**INSTRUCTIONS TO FOLLOW**. Begin with the line holding "Instruction: Open the" and end with the last line of the records below. Set down exactly those lines and leave out every picture.

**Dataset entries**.
▼

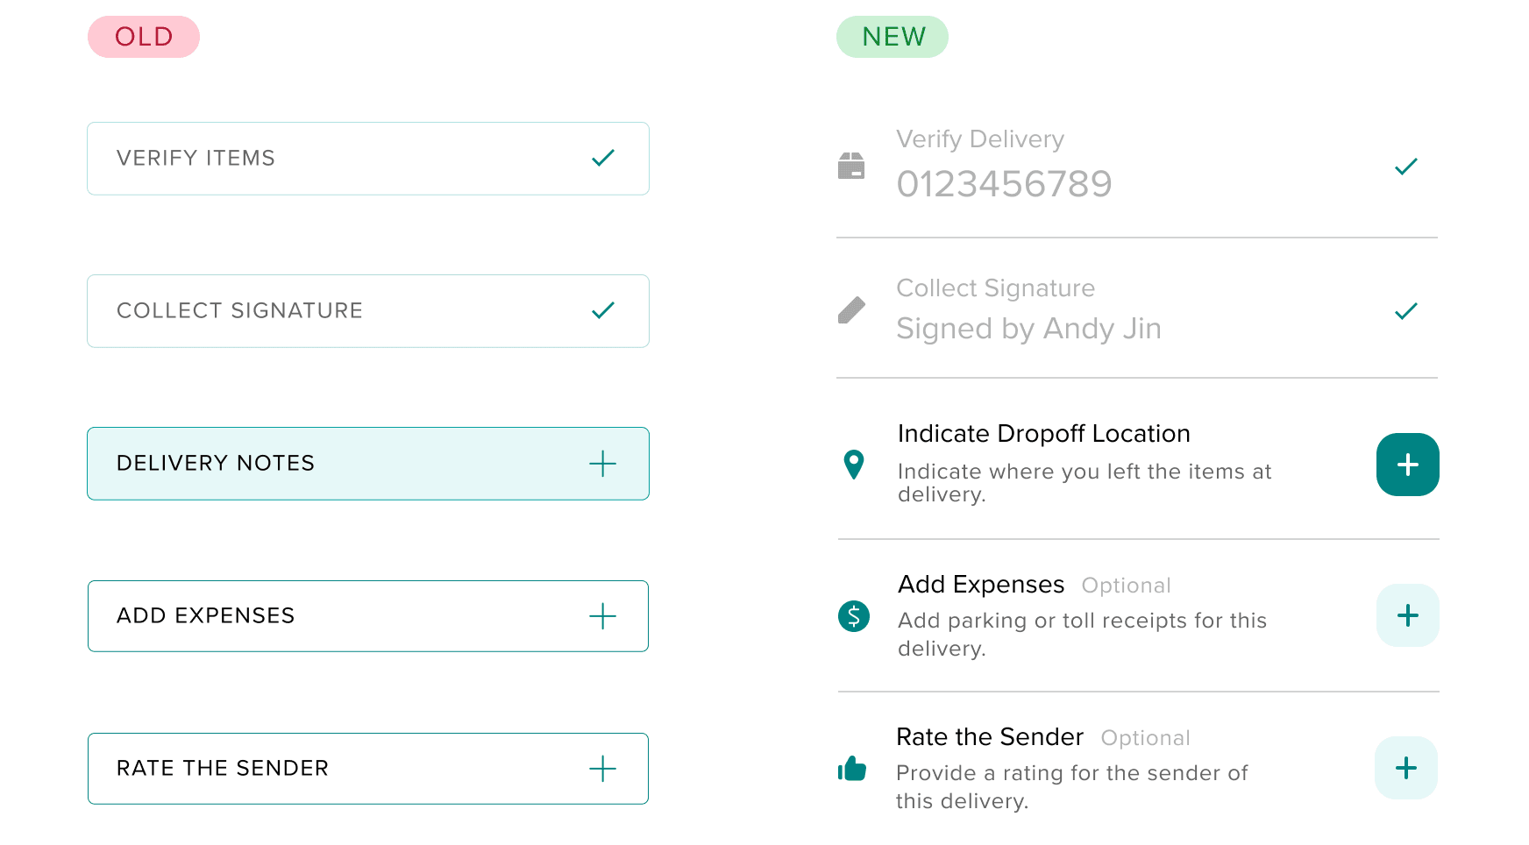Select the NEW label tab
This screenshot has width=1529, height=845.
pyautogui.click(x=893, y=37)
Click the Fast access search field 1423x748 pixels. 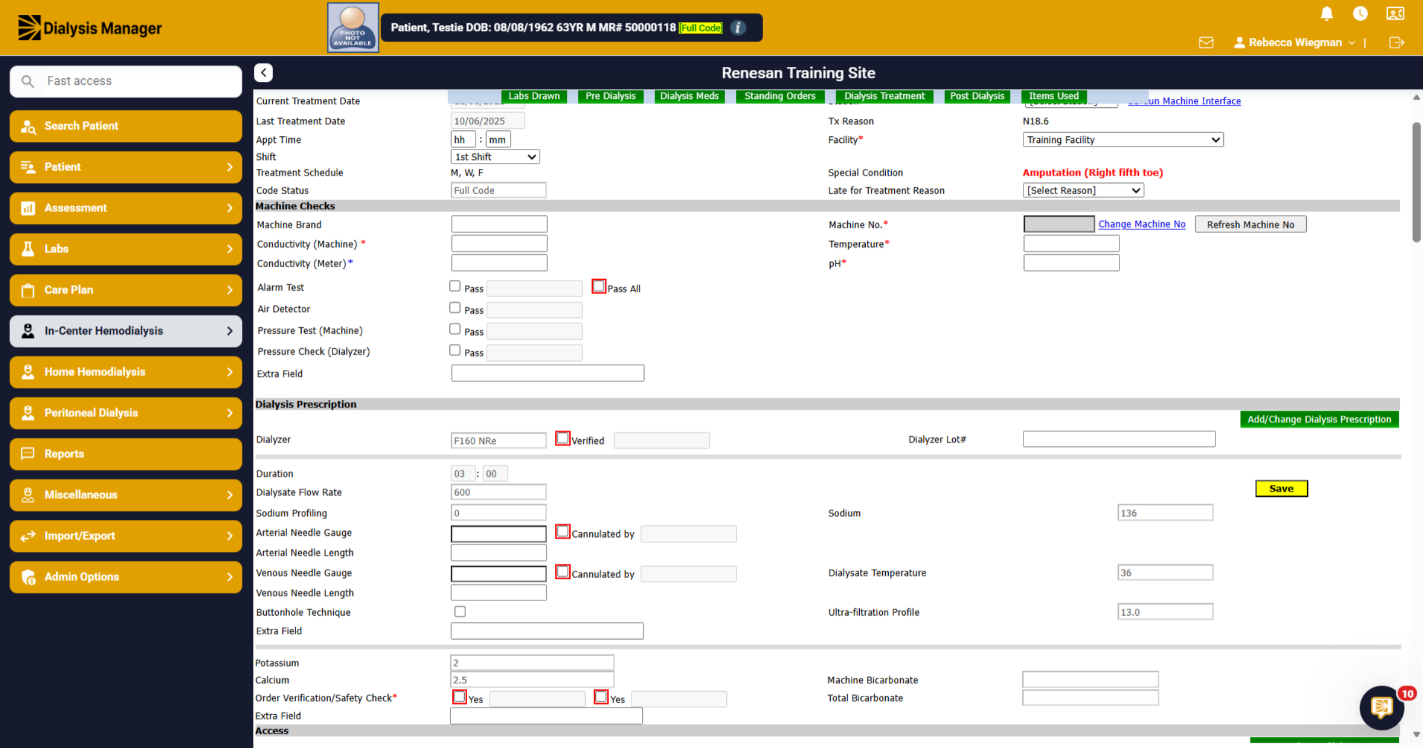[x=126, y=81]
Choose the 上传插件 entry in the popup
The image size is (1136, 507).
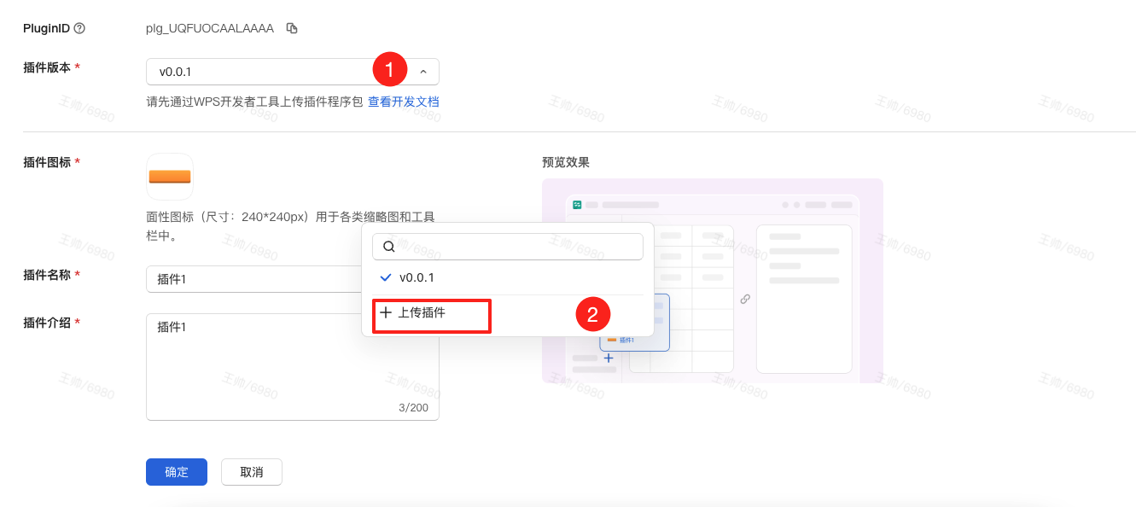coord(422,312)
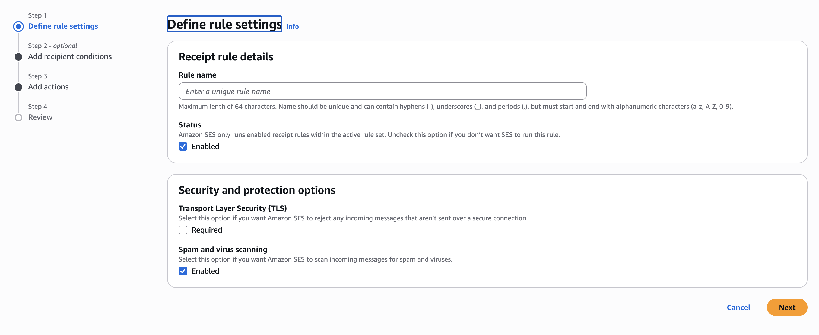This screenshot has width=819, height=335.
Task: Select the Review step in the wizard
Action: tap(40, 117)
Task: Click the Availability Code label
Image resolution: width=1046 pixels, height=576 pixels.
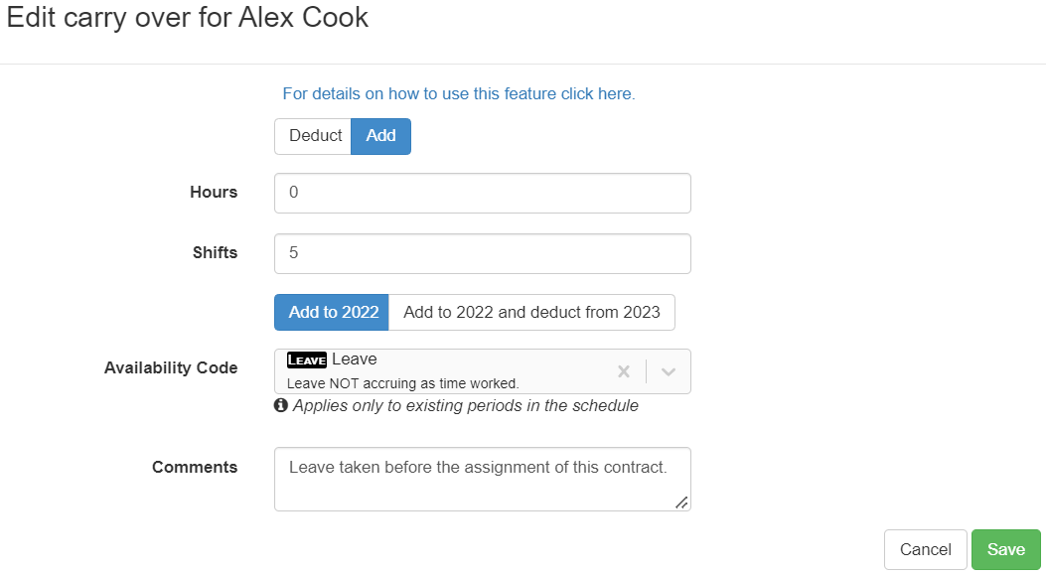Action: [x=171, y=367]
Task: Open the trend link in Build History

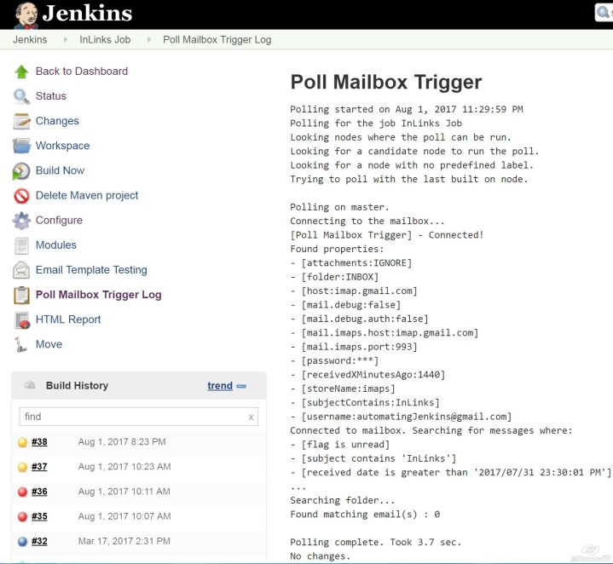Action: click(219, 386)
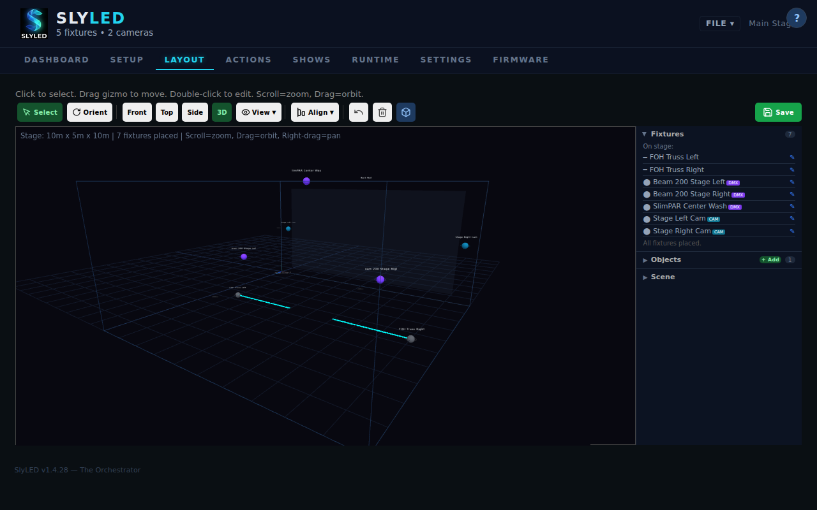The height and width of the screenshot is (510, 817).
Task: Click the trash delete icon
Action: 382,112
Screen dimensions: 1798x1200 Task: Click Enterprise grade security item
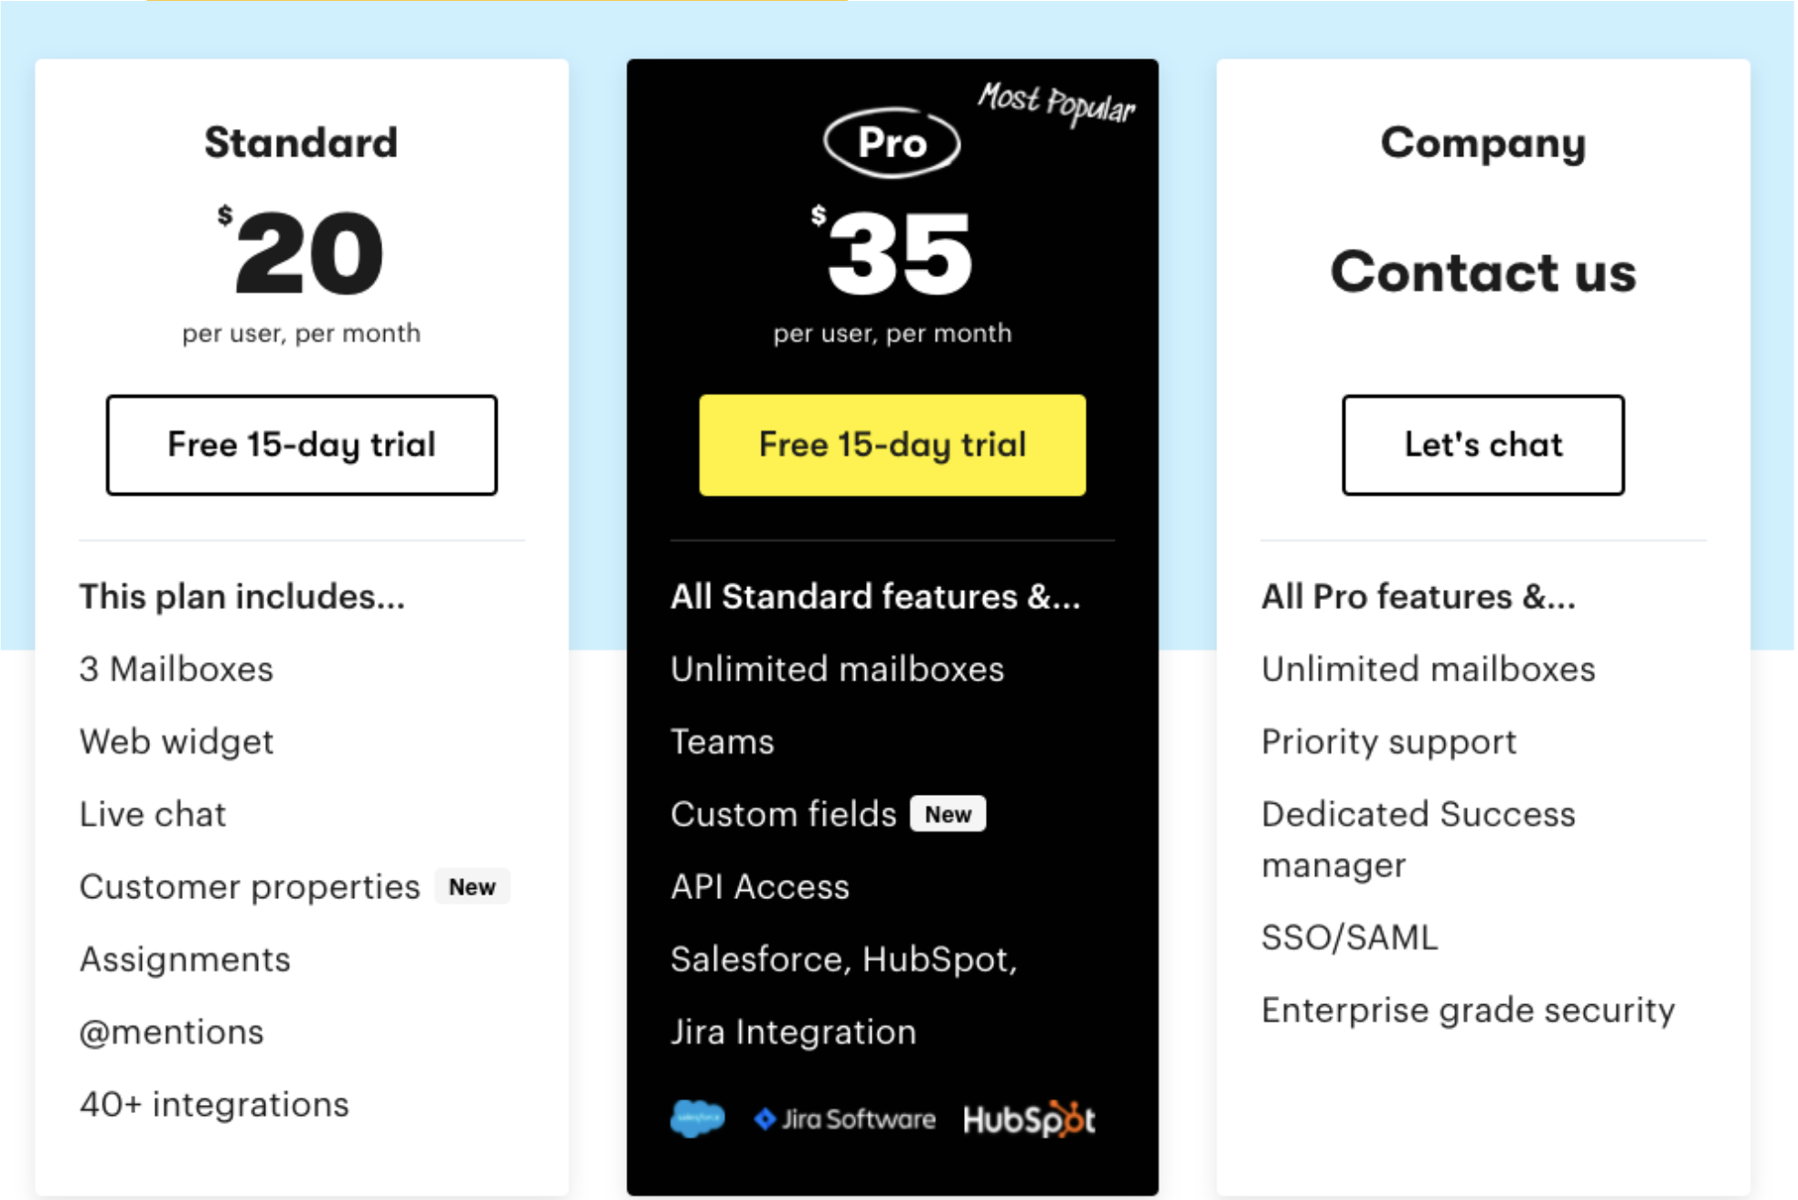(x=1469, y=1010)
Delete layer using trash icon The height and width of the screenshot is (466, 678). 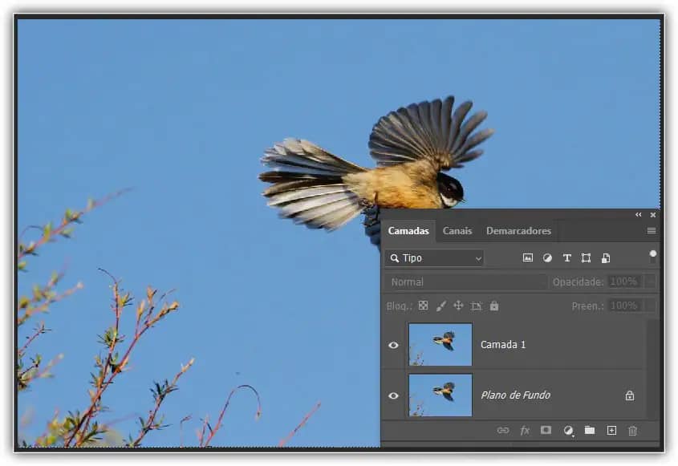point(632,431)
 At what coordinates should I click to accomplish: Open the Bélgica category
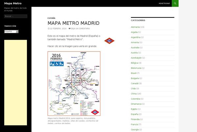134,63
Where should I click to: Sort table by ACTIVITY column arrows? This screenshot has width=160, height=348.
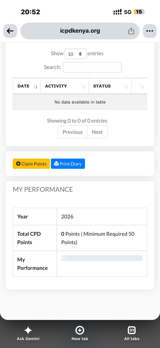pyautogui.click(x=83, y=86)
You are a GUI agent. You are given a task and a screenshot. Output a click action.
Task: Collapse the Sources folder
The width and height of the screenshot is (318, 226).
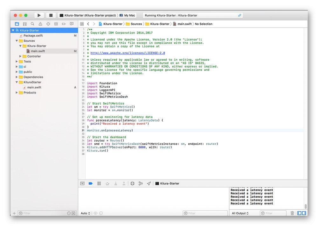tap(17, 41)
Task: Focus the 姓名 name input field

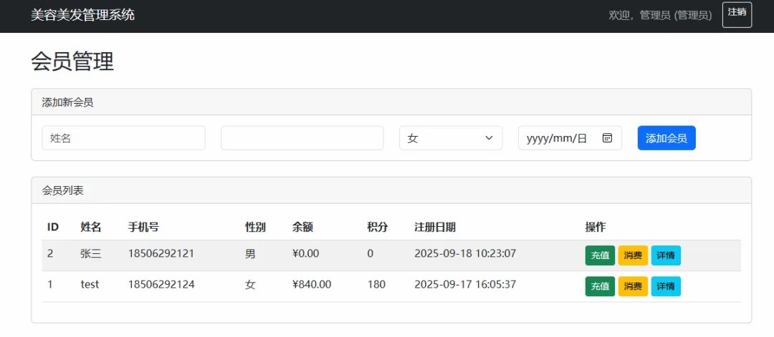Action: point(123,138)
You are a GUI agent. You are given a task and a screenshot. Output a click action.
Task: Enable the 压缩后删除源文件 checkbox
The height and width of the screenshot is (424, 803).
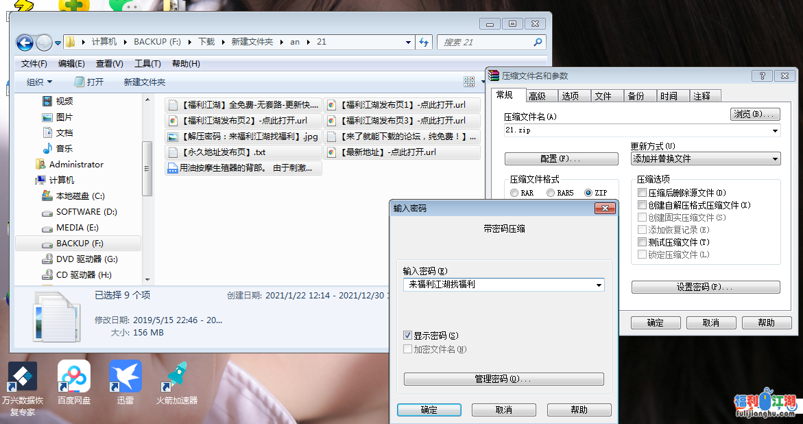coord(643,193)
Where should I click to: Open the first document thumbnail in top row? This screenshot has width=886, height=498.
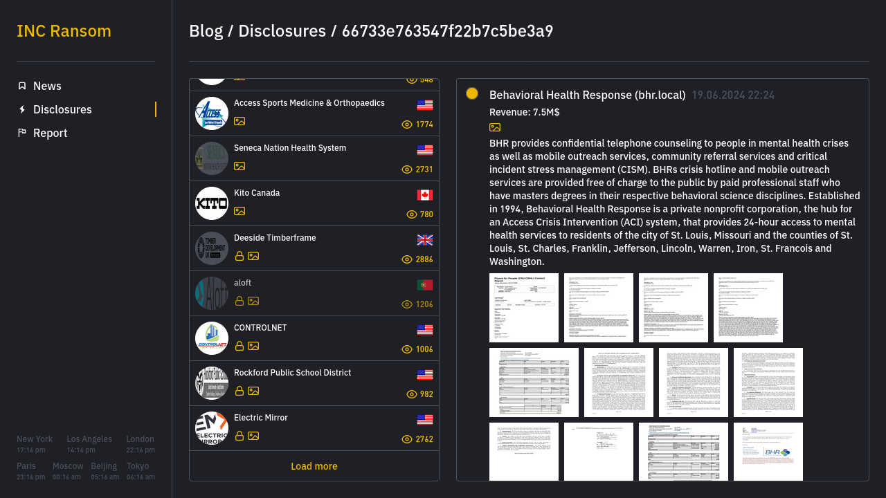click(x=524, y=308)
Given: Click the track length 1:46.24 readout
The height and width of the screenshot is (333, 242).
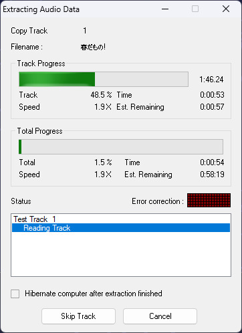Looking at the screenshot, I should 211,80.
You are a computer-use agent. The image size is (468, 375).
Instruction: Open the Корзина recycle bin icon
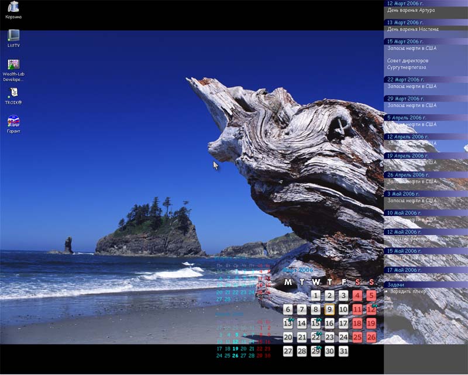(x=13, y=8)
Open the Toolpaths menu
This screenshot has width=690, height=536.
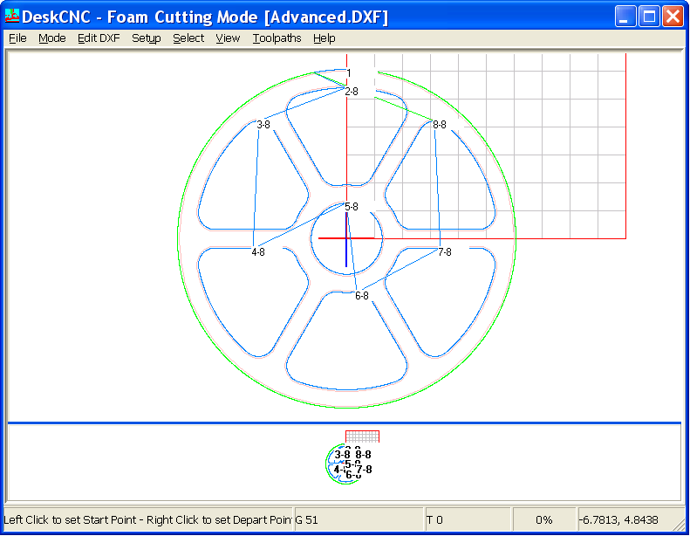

▲

**ANSWER TO THE PROBLEM**.
Instruction: Open the Корзина recycle bin icon
(x=13, y=8)
Open the Toolpaths menu
This screenshot has width=690, height=536.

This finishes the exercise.